- Supreme Court of the United States

Argued November 8, 1983 Decided April 24, 1984
- Full case name: Helicopteros Nacionales de Colombia, S. A. v. Hall, et al.
- Citations: 466 U.S. 408 (more) 104 S. Ct. 1868; 80 L. Ed. 2d 404; 1984 U.S. LEXIS 68; 52 U.S.L.W. 4491

Case history
- Prior: 616 S.W.2d 247 (Tex. Civ. App. 1981); reversed, 638 S.W.2d 870 (Tex. 1982); cert. granted, 460 U.S. 1021 (1983).

Holding
- Purchases in the United States by an out of state corporation did not establish the "minimum contacts" necessary for personal jurisdiction.

Court membership
- Chief Justice Warren E. Burger Associate Justices William J. Brennan Jr. · Byron White Thurgood Marshall · Harry Blackmun Lewis F. Powell Jr. · William Rehnquist John P. Stevens · Sandra Day O'Connor

Case opinions
- Majority: Blackmun, joined by Burger, White, Marshall, Powell, Rehnquist, Stevens, O'Connor
- Dissent: Brennan

Laws applied
- U.S. Const. amend. XIV

= Helicopteros Nacionales de Colombia, S. A. v. Hall =

Helicopteros Nacionales de Colombia, S. A. v. Hall, 466 U.S. 408 (1984), was an American case decided by the United States Supreme Court, holding that purchases in the United States by an out-of-state corporation did not establish general personal jurisdiction.

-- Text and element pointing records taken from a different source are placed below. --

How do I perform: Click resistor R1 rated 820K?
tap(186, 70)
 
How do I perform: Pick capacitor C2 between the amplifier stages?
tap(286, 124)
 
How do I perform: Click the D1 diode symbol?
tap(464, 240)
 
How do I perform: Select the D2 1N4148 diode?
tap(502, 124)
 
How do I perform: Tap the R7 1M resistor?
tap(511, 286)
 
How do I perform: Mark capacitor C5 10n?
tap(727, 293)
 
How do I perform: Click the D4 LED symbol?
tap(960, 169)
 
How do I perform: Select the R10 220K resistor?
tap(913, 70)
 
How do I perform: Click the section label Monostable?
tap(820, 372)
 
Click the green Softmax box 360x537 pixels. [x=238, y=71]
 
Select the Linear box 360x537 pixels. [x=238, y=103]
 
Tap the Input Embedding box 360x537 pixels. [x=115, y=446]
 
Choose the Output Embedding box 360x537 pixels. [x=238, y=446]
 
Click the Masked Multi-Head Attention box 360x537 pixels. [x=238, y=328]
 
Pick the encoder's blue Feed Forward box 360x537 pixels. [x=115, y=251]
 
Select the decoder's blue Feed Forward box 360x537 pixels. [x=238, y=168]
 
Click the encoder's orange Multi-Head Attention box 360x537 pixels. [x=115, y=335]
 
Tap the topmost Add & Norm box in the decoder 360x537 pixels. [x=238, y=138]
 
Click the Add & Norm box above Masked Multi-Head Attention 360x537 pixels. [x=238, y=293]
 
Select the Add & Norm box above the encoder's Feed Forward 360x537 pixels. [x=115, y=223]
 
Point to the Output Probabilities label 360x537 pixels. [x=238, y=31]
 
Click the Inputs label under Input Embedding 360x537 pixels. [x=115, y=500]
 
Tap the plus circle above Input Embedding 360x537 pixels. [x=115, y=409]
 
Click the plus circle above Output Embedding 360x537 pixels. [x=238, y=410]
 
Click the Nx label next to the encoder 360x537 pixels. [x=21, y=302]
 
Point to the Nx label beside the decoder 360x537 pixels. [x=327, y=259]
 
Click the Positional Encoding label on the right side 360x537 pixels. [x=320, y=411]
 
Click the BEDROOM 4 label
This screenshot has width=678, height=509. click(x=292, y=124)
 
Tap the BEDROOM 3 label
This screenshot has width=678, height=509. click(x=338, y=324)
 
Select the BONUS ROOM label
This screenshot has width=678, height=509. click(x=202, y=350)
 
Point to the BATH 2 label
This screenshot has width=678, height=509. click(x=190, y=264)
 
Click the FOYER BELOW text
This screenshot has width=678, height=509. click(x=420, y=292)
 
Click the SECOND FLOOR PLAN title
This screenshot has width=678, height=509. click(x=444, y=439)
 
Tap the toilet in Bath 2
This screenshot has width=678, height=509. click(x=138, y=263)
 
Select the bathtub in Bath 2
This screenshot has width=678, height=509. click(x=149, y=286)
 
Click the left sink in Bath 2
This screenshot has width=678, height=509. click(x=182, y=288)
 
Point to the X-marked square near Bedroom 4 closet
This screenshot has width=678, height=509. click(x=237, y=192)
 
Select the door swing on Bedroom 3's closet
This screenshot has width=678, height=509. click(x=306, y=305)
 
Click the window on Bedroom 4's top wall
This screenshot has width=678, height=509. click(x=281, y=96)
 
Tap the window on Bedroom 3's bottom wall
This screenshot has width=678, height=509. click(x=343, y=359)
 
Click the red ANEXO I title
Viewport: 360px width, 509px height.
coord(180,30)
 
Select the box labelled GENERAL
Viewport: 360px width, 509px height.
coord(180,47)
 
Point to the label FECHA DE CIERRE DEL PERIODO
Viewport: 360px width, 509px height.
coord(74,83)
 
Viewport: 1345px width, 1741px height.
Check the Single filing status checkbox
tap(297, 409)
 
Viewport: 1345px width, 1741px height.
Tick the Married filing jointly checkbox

Helicopteros Nacionales de Colombia, a Colombian corporation, purchased a majority of its helicopters and training for said helicopters in Texas. They provide helicopter transport for oil and construction companies in South America. The incident in question happened on Jan 26, 1976 when a helicopter crashed killing four Americans. In the contract, which was negotiated in Houston, that the plaintiffs had with the defendants there was a choice of location clause which stated that all controversies would be submitted to Peruvian courts.

The Court concluded that Texas did not have jurisdiction over Helicopteros. While they did engage in business-related activates, these activities did not rise to the level of "continuous and systematic" contacts for the courts to have general jurisdiction.